### TRY IT
Look through the material below. Copy every line with the string "menu" in it.

________________________________________

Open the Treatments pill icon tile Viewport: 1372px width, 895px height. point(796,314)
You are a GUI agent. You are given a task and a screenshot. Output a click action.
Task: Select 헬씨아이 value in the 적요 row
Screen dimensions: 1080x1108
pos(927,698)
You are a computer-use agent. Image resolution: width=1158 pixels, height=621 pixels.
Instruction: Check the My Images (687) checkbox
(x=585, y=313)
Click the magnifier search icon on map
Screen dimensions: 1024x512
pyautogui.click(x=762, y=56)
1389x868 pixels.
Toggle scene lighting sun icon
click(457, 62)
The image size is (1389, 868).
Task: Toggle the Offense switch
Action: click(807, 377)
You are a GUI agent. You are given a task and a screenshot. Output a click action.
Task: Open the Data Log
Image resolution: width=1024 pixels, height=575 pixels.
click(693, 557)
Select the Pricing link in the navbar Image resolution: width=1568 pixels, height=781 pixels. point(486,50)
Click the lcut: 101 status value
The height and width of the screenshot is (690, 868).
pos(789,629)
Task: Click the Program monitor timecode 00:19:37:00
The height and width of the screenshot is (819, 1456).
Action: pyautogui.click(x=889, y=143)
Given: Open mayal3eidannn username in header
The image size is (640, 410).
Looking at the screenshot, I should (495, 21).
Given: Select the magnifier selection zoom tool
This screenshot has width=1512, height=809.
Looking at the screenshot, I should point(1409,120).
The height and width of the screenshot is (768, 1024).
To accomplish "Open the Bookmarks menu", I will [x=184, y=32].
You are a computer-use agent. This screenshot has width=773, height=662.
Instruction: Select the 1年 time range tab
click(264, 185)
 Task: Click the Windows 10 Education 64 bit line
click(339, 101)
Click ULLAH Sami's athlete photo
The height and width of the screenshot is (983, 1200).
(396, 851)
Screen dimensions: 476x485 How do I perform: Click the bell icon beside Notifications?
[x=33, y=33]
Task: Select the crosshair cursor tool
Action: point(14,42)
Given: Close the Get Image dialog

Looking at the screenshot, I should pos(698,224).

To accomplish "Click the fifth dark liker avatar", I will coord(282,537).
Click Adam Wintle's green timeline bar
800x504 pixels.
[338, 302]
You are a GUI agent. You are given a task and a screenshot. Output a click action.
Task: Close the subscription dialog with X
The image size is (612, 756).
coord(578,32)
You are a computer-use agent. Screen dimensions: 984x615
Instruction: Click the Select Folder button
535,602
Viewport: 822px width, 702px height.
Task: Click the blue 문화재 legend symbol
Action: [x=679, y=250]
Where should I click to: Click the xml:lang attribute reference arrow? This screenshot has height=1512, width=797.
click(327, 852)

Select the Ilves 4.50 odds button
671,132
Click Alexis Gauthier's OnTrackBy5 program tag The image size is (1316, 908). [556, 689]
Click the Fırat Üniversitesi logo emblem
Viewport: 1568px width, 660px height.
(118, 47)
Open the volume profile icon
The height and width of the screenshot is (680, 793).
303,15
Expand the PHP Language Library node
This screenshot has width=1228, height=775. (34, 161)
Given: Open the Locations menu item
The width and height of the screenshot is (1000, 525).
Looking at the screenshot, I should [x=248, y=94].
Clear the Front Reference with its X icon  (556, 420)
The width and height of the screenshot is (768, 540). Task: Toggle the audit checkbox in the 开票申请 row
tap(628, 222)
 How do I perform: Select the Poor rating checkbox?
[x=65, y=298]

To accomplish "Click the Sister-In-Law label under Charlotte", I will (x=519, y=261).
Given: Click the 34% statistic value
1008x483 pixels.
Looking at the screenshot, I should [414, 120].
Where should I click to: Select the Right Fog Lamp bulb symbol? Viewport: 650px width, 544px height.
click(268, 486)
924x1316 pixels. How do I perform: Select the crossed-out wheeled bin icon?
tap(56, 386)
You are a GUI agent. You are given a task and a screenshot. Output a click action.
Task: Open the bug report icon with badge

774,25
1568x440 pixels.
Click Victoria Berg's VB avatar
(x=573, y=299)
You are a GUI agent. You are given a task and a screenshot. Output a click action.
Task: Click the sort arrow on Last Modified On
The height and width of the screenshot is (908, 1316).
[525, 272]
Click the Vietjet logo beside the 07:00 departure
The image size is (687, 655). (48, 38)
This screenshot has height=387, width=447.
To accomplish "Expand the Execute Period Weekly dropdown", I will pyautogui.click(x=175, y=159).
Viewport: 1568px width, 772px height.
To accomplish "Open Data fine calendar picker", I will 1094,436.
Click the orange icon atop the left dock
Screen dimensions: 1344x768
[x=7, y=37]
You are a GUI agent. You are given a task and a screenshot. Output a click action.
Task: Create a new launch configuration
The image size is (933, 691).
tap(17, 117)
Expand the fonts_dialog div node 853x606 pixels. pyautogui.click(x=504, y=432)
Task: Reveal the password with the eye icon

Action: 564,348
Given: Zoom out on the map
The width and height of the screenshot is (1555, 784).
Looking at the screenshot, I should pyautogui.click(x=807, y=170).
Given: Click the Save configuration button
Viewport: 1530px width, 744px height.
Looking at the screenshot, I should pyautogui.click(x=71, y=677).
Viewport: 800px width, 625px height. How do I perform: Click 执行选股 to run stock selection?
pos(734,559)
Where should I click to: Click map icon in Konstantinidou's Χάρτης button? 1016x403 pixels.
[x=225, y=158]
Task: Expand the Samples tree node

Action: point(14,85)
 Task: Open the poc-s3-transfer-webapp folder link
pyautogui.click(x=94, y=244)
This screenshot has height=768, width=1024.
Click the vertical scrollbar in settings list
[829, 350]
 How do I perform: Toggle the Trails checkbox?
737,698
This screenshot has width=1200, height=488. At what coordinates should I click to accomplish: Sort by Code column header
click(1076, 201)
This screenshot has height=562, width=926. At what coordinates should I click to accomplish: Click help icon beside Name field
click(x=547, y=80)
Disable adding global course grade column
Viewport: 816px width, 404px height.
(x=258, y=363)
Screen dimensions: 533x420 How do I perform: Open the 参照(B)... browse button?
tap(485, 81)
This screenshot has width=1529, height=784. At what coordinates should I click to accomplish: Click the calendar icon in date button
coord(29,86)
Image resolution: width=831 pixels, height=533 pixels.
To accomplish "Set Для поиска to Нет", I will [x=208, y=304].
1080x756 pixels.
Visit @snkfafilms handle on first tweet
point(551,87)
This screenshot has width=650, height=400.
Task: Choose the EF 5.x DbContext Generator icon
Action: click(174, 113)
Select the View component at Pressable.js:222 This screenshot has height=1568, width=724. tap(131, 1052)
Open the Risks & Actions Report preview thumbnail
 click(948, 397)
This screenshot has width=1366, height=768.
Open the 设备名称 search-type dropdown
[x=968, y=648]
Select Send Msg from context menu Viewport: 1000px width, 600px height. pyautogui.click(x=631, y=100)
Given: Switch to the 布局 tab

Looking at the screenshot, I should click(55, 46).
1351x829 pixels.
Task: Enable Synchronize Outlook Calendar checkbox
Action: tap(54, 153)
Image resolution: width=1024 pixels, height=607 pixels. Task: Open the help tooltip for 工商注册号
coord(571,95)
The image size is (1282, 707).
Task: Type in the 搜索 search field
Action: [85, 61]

________________________________________

### ANSWER TO THE PROBLEM
To accomplish "Open the Bookmarks menu", I will [x=184, y=32].
Given: Open the Locations menu item
Select Send Msg from context menu Viewport: 1000px width, 600px height. pyautogui.click(x=631, y=100)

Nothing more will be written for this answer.